7.28.2019

@bende mataram@ Bagian 97

@bende mataram@
Bagian 97


Sangaji merasa, ia menang tenaga. Maka itu, cepat-cepat ia mengumpulkan
tenaga lagi. Kemudian mengadu tumbukan. Si pemuda ningrat terpaksa pula
melayani. Dengan begitu, mereka berdua lantas saja jadi berkutat.
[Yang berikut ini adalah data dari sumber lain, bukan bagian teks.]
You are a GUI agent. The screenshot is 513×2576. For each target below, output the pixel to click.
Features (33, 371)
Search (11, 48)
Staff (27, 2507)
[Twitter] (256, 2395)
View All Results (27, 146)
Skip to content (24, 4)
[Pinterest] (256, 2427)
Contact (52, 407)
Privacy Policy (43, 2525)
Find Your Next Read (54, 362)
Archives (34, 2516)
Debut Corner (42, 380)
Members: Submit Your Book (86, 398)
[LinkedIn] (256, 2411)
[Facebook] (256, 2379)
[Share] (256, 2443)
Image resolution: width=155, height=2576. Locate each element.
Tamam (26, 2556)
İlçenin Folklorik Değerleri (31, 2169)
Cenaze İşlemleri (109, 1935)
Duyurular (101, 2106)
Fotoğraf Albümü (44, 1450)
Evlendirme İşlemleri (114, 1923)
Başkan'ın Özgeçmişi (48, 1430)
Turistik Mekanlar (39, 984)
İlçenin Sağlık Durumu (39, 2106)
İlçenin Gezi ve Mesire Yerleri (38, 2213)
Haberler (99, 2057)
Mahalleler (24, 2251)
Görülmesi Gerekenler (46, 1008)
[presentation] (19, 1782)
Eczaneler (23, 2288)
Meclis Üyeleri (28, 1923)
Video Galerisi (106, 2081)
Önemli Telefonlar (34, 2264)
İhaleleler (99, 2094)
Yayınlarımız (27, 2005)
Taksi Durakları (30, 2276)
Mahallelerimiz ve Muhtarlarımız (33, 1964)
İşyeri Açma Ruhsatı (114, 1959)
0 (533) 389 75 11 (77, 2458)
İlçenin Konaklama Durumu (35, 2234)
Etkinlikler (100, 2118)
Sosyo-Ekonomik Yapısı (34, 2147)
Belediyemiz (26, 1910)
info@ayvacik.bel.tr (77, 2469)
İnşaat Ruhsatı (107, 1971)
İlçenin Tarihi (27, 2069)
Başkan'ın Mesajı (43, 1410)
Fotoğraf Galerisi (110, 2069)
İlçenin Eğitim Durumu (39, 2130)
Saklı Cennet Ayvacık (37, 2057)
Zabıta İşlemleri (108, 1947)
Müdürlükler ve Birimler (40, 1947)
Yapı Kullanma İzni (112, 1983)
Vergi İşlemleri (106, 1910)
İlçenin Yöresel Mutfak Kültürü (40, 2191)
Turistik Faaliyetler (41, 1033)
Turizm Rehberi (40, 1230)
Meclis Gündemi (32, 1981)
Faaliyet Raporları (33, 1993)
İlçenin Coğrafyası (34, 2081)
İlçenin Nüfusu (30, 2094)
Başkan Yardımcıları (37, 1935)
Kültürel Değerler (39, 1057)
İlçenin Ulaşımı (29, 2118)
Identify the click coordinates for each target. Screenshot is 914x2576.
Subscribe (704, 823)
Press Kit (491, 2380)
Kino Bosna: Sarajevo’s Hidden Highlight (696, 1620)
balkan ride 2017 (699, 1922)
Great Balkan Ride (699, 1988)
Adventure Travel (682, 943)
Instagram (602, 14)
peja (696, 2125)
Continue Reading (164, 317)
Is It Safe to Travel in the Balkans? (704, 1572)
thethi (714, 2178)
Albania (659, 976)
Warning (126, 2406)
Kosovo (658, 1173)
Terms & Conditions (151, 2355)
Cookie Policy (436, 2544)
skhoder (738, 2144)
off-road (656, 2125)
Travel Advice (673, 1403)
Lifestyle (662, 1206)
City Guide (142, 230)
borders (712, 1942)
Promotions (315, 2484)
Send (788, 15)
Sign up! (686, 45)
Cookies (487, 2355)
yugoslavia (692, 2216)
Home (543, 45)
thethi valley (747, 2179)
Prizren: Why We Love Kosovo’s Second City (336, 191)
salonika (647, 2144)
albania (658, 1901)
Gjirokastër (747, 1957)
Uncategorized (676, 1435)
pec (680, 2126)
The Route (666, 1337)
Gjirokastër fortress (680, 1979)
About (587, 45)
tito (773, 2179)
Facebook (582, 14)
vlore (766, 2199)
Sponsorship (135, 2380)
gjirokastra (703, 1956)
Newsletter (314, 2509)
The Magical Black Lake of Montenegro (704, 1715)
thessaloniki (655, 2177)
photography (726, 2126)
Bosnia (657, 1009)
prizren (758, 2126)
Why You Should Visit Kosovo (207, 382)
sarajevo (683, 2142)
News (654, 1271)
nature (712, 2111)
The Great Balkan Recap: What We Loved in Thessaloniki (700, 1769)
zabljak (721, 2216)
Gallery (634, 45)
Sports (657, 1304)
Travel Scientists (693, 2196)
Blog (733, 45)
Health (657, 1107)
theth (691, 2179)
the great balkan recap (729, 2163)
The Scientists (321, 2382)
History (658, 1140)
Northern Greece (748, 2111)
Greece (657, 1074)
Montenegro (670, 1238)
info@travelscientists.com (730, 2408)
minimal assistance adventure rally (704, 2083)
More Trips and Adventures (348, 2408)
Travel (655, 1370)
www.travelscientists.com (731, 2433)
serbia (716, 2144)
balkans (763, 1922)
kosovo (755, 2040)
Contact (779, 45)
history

Perlahan-lahan tapi pasti, Sangaji berhasil mendorong lawannya. Diam-diam
ia gembira. Ia sudah memikirkan pula jurus berikutnya untuk meruntuhkan
lawan. Tetapi tiba-tiba tenaga lawannya hilang begitu saja. Tak ampun lagi
tubuhnya lantas saja terhuyung ke depan, karena tak sempat lagi menahan
diri. Selagi ia terhuyung, tangan lawannya melayang memukul punggungnya.
Masih dia berusaha menangkis dengan memutar tubuh. Tetapi lawannya bukan
lawan bodoh. Begitu ia berpaling, lantas saja kaki lawannya menendang lututnya.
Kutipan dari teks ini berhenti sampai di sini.